A week is a lifetime in politics — and this is a long week for the US
Democratic presidential candidate Senator Bernie Sanders, left, US President Donald Trump, centre, and former US Vice President and now presidential candidate Joe Biden. (Photos: Tom Brenner / Getty Images | Sarah Silbiger / Getty Images | Daniel Acker / Bloomberg via Getty Images)

Collectively, 3, 4 and 5 February 2020 will be a major moment in American politics and society. The main actors will include voters and candidates for the Democratic nomination for president, the entire US Senate and, inevitably, Donald Trump.

 

Don’t you love a farce? My fault, I fear
I thought that you’d want what I want, sorry my dear
But where are the clowns? Send in the clowns
Don’t bother they’re here
Isn’t it rich? Isn’t it queer?
Losing my timing this late in my career
But where are the clowns? Send in the clowns
Well, maybe next year… 

From A Little Night Music by Stephen Sondheim

Monday, Tuesday and Wednesday of this week — 3-5 February 2020 — will undoubtedly be three days for the history books. On Monday, with the Iowa caucus, the first actual, real, tangible voting takes place in the American 2020 electoral cycle. After millions of words have already been written about the upcoming election, there will now be real votes counted and analysed, and results interpreted.

This vote will immediately be followed by the president’s constitutionally mandated State of the Union address. Then, on the day after that speech, the final vote in the Senate for the president’s impeachment trial is scheduled.

This Iowa caucus is destined to ask, but not necessarily answer with any real degree of finality, a whole range of questions about the subsequent shape of the race for the Democratic nomination for president. But because it uses this complex voting system — and an entire evening’s activity for participants — rather than a simple primary vote and because there are still so many candidates, there will be various ways to interpret the outcome.

Because it is a caucus, voters gather in hundreds and hundreds of community venues across the state to convince one another to support a particular candidate, and then to reshuffle the deck in further choices, if initially favoured candidates drop below 15%. The results then get to inform the eventual delegate distribution.

But wait, while the delegate totals matter, the ability of candidates to claim moral victories by virtue of exceeding popular expectations matters too. And if the apparent frontrunners such as Bernie Sanders and Joe Biden show up as weaker than other candidates (or significantly weaker than their reported national strength), someone else may be able to claim the momentum out of all of this. With momentum, of course, comes the chance to tap into the fundraising contributions crucial to sustain a future vast national effort.

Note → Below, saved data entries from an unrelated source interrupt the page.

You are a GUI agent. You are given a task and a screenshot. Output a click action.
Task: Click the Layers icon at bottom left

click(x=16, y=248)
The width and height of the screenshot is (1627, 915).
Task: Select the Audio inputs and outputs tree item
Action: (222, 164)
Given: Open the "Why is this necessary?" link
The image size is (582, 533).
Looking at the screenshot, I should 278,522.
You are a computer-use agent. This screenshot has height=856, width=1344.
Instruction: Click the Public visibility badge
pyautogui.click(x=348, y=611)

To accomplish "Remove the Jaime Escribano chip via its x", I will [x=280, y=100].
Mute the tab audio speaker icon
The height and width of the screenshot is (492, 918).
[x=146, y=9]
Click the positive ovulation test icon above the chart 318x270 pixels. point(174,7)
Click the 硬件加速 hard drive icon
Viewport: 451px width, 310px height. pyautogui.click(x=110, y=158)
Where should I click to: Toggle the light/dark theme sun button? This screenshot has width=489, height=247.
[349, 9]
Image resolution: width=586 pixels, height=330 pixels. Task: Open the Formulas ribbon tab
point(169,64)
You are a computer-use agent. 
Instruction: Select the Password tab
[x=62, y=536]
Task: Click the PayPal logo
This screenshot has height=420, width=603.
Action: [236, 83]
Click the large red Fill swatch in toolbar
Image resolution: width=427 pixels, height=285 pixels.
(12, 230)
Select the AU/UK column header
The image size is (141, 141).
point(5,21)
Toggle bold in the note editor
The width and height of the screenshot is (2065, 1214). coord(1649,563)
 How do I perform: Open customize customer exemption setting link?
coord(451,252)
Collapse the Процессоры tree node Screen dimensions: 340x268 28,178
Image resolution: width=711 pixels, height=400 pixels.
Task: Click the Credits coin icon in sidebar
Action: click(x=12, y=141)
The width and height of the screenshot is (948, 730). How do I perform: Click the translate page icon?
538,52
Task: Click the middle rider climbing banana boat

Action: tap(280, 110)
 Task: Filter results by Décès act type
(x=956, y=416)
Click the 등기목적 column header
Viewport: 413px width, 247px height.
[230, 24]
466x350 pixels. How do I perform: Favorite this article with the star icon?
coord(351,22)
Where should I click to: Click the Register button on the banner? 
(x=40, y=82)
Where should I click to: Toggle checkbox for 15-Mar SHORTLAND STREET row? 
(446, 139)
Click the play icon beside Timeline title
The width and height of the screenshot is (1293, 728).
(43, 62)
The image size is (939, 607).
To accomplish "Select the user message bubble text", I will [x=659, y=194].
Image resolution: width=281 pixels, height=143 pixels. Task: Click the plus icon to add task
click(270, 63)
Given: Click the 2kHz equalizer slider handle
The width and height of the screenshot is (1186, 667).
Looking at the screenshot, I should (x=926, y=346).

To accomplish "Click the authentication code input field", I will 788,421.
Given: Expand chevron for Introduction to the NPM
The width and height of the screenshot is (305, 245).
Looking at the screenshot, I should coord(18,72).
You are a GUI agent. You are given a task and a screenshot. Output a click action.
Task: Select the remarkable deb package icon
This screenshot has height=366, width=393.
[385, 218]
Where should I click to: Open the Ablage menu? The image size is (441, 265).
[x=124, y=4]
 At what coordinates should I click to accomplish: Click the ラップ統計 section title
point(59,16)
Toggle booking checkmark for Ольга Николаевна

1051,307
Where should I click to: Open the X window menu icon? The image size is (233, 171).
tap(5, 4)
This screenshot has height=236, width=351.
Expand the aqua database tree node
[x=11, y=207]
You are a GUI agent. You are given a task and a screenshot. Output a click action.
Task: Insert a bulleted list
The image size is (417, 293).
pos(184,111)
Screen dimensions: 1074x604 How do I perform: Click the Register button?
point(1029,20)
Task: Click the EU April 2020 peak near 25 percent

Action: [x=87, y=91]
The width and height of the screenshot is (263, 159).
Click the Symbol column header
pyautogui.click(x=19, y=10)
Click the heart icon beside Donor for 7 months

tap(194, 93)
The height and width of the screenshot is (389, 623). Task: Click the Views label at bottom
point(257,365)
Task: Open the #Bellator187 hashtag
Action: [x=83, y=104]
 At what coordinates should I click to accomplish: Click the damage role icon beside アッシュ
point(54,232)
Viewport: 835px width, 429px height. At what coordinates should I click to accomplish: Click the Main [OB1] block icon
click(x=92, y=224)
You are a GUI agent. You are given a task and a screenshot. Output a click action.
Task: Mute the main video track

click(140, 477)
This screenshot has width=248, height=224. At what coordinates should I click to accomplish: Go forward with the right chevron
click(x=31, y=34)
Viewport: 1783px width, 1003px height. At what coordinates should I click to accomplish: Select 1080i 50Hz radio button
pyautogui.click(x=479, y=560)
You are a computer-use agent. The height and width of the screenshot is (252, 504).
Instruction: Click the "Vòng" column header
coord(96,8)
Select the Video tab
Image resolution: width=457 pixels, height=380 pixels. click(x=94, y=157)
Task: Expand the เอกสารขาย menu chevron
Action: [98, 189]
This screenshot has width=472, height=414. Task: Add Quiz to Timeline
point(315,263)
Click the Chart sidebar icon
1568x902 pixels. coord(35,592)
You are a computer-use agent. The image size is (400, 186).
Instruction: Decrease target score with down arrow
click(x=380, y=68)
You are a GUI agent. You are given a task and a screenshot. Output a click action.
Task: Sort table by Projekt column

All of this will then matter for the primaries that follow in New Hampshire, Nevada and South Carolina, also taking place in February. And, of course, the really big, early delegate-capturing-prize of “Super Tuesday” on 3 March awaits, with more than a dozen state primaries taking place on the same day, including California. Just by the way, this date is where Michael Bloomberg hopes to make his initial effort to gain the initiative — and thus the lead in the delegate count.

But then, on the very next day, incumbent President Donald Trump gets to make his nationally televised best case for his successes so far and to underscore his bid for a second term, early in the electoral cycle. The State of the Union speech is a constitutionally mandated report to Congress, and, over the years, it has turned into a televised extravaganza with private individuals attending who are positioned to get shout-outs by the president in his speech and thus serve as visual, telegenic exclamation points in the president’s text.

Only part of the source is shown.